Sholom Noach studied in the Slonimer yeshiva Toras Chessed in Baranovitsh. The rosh yeshiva, Rabbi Avrohom Shmuel Hirshovitz was a grandson of Rabbi Eliezer Gordon of Telz, and the mashgiach, Rabbi Moshe Midner, was a grandson of the Yesod Ho'Avoda and a student of Rabbi Chaim Soloveitchik; the Yeshiva thus combined the Lithuanian Talmudic style of the Misnagdic yeshivas with the Hasidic approach. In approximately 1930, the Slonimer Rebbe Rabbi Avraham Weinberg appointed Sholom Noach to commit to memory and subsequently write up the discourses which he (the Rebbe) delivered every Shabbos. These notes were subsequently published under the name Beis Avrohom.

By 1933 he had moved to Israel  and in that year married a daughter of Rabbi Avrohom Weinberg of Tiberias, (who would later to become Slonimer Rebbe, known as the Bircath Avrohom.

Rabbinic career
In 1940, Rabbi Sholom Noach was appointed rosh yeshiva of Achei Temimim, the Lubavitcher yeshiva in Tel Aviv. In 1941 he opened the Slonimer yeshiva in Jerusalem with just five students. On Friday nights rabbi Berezovsky would sit with the students for hours on end, teaching them the traditional Slonimer melodies.

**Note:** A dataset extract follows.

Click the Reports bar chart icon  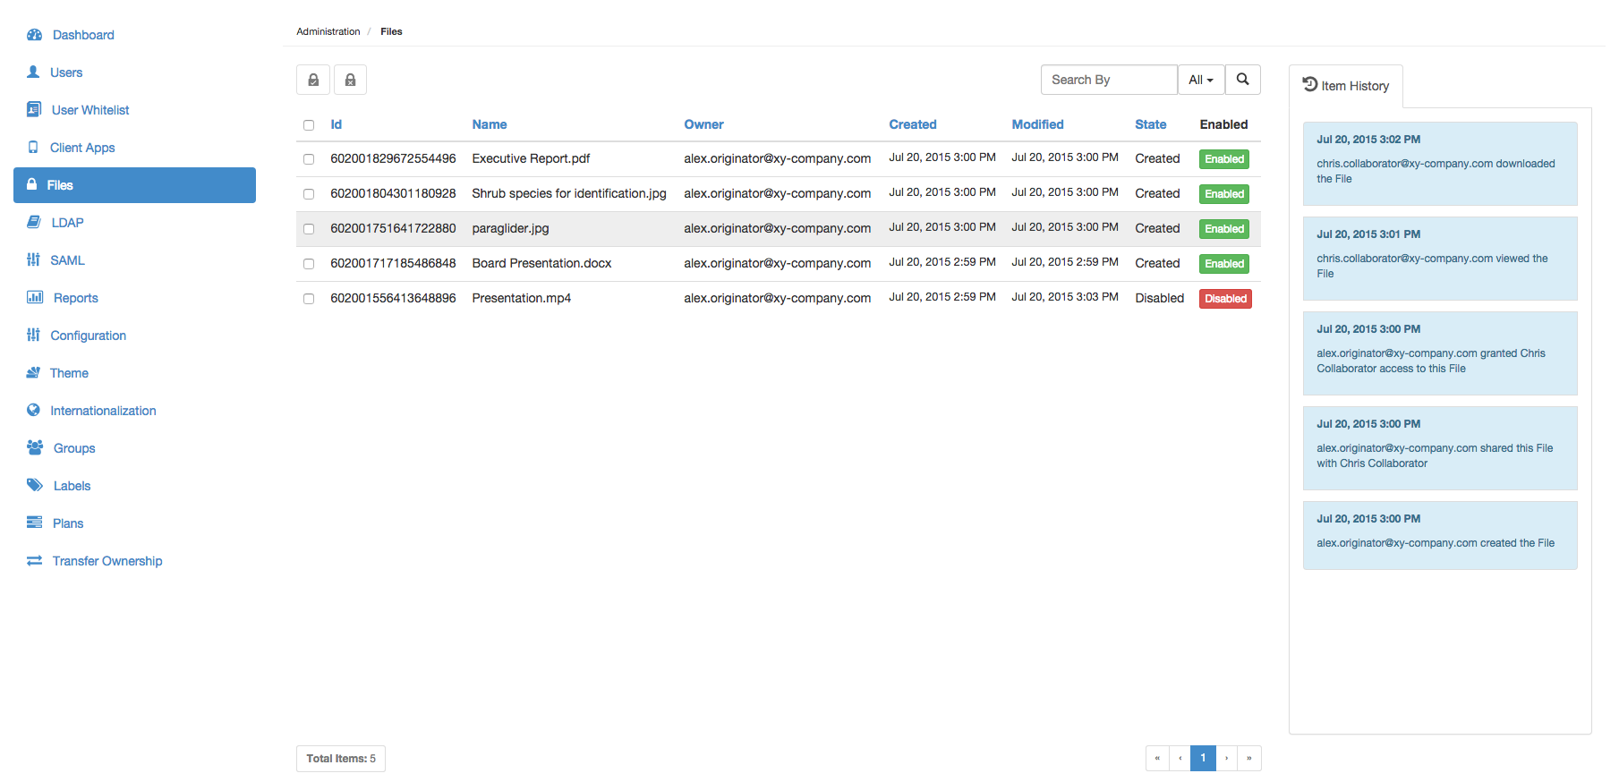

The Slonim Hasidic dynasty was virtually wiped out in the Holocaust; the yeshiva in Jerusalem served as the focus for its revival. As part of his effort to rejuvenate Slonimer chasidus, Rabbi Sholom Noach was responsible for collecting the oral traditions ascribed to previous Slonimer rebbes (who did not commit their teachings to writing) in works such as Divrei Shmuel and Toras Ovos.

In 1954, Rabbi Berezovsky's father-in-law agreed to assume the mantle of the Rebbe. Rabbi Sholom Noach wrote up his discourses, too; they were subsequently published as Birkas Avrohom.

Rabbi Sholom Noach also authored many volumes of his own teachings, including his magnum opus, the seven-volume Nesivos Sholom (1982) as well as numerous smaller works on educational issues, marital harmony and other issues.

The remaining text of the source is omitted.